● **INSTRUCTIONS TO FOLLOW**: Working from the records below, repeat exactly the lines starting at the line that contains "Image resolution: width=706" and ending at the line that contains "Given: Click the", inclusive.

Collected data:

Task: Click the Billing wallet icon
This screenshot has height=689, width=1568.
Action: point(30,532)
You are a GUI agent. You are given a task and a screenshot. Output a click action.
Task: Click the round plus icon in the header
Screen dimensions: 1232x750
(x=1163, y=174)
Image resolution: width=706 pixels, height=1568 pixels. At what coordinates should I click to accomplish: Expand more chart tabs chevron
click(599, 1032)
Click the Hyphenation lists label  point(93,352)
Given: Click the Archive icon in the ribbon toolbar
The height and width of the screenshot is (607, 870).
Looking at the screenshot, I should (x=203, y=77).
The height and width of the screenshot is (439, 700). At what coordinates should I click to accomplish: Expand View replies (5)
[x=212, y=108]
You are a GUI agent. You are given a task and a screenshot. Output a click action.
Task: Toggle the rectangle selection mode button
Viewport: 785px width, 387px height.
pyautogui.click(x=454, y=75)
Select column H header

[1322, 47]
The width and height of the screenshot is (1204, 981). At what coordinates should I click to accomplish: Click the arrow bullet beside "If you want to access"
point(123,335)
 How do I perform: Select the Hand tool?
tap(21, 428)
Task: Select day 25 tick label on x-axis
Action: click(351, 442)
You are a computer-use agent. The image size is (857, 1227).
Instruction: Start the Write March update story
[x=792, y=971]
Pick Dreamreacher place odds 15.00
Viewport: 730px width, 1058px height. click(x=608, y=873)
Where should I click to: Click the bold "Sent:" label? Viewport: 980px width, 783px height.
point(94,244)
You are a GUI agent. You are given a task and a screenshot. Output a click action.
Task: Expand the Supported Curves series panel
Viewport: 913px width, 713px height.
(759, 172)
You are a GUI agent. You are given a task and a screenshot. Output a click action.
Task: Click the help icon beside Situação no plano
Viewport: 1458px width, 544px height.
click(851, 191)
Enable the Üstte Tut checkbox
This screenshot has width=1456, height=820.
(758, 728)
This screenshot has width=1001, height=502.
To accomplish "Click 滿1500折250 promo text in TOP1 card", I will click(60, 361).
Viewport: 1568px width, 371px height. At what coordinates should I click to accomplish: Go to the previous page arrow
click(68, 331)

● **RESULT OF THIS EXERCISE**:
Image resolution: width=706 pixels, height=1568 pixels. At what coordinates should I click to accomplish: Expand more chart tabs chevron
click(599, 1032)
Click the Hyphenation lists label  point(93,352)
Given: Click the Archive icon in the ribbon toolbar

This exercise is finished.